● **Text segment**
□ □ □

Beyond Stop-and-Frisk: Toward Policing That Works

Beyond Stop-and-Frisk: Toward Policing That Works

Beyond Stop-and-Frisk: Toward Policing That Works

The death of Trayvon Martin reveals the cost of criminalizing young men of color. Enough is enough.


New York Police Commissioner Ray Kelly, gestures while responding to questions during a news conference Friday, Feb. 24, 2012 in New York. (AP Photo/Frank Franklin II)

In the aftermath of the Trayvon Martin killing, New York City Mayor Michael Bloomberg rightly and forcefully condemned the “Stand Your Ground” law in Florida that encouraged self-appointed crime-stopper George Zimmerman to shoot first and ask questions later. But there was another dynamic at play that night in Sanford—namely, the presumption that young men of color are potential criminals who can be stopped in their tracks, no matter what they are doing.

New York is not Sanford, of course, and there is a world of difference between the vigilantism of George Zimmerman and the professional policing of the nation’s biggest city. But we can no longer stand by while innocent young men of color are stopped for the crime of walking home or going to the store.

On Tuesday, April 24, I will proudly stand with Martin Luther King III, who is coming to New York City to talk about justice and civil rights in the age of stop-and-frisk. Last year, the NYPD made over 680,000 stops—an increase of over 600 percent since 2002. Eighty-seven percent of those stopped were black or Latino, in a city where those groups comprise 54 percent of the population. And in 99.9 percent of those stops, no gun was recovered.

The younger King’s visit comes forty-five years after his father, Dr. Martin Luther King Jr., took to the pulpit at Riverside Church in Manhattan and declared, “A time comes when silence is betrayal,” and that “the fierce urgency of now” required all Americans to demand an end to the Vietnam War.

The moral challenge we confront in New York City today has changed, but Dr. King’s words continue to ring true. As currently practiced, stop-and-frisk represents a continuation of separate and unequal policing on the streets of New York—an affront to Dr. King’s legacy and a continued impediment to effective policing in America’s largest city.

Of course, the sacrifices of our women and men of the NYPD cannot be understated. In the past two decades, crime rates have plunged, contributing to a rebirth in the city’s economy and attracting a million more people to the five boroughs. This trend has continued under Police Commissioner Ray Kelly. But the dramatic growth in stop-and-frisk numbers has cast a troubling shadow on these statistics.

During a recent City Council hearing that discussed alternatives to stop-and-frisk, Commissioner Kelly said: “What I haven’t heard is any solution to the violence problems in these communities—people are upset about being stopped, yet what is the answer?”

□ □ □

● **Stored data**
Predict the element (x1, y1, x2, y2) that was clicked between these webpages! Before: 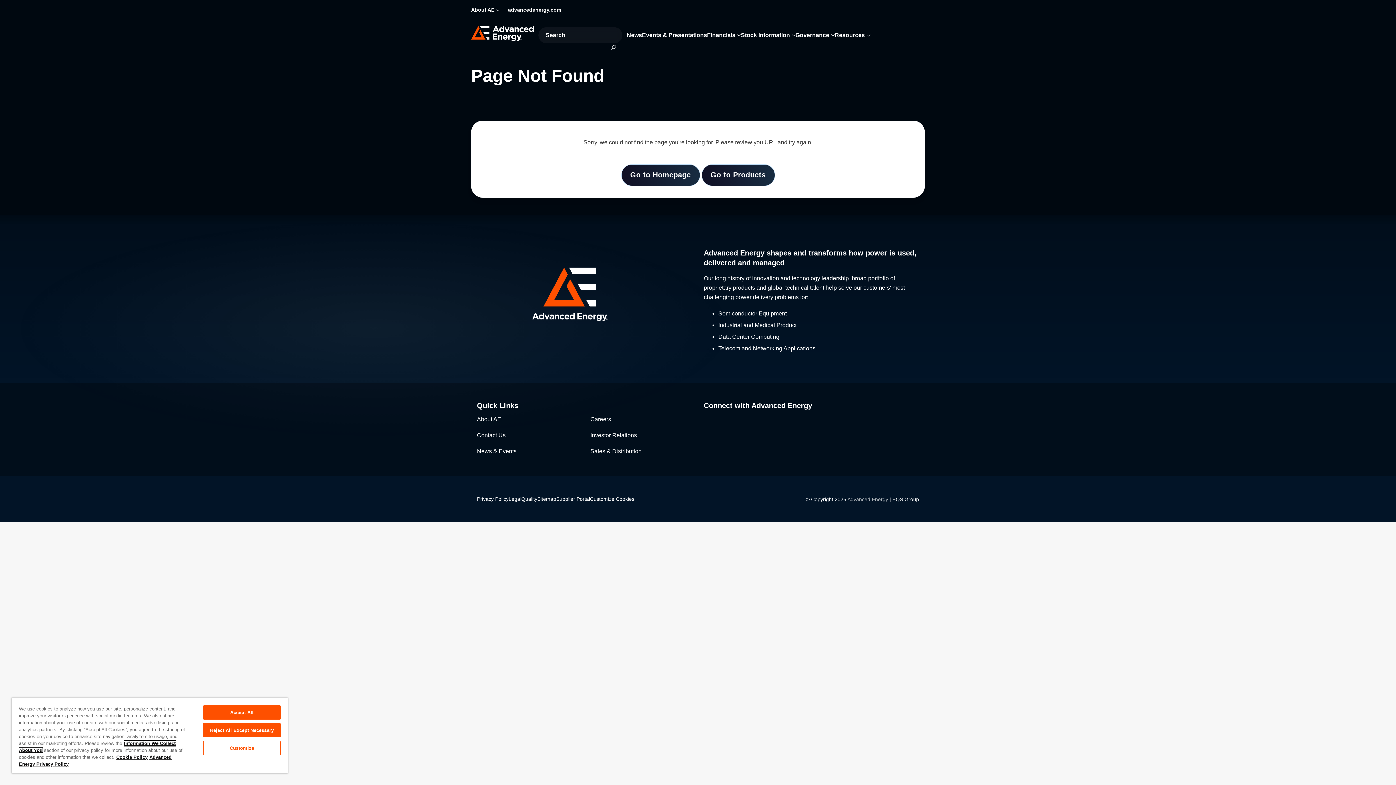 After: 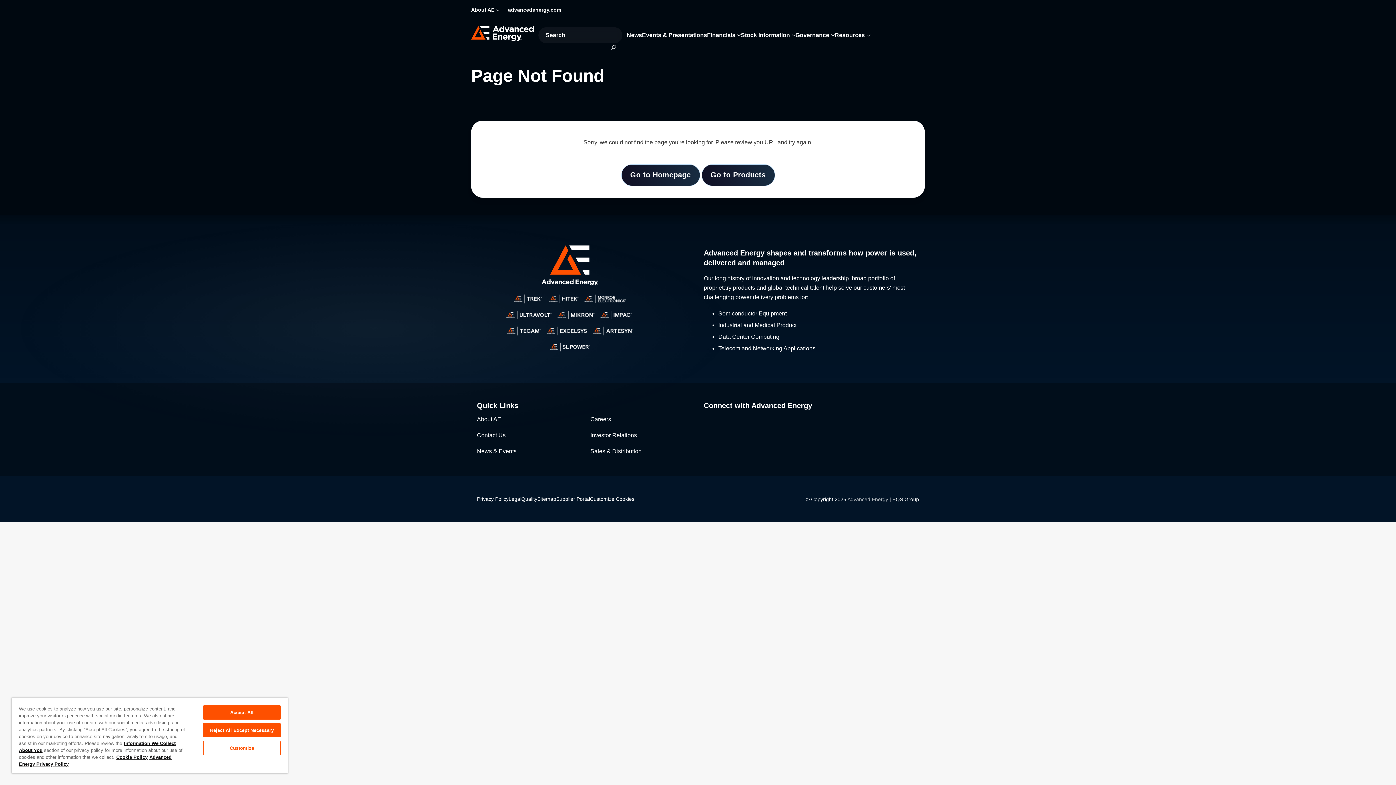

□ □ □

● **Work to complete**
In the text on stop-and-frisk, what share of the people stopped by the NYPD last year were black or Latino?

● **Output of the exercise**
Eighty-seven percent.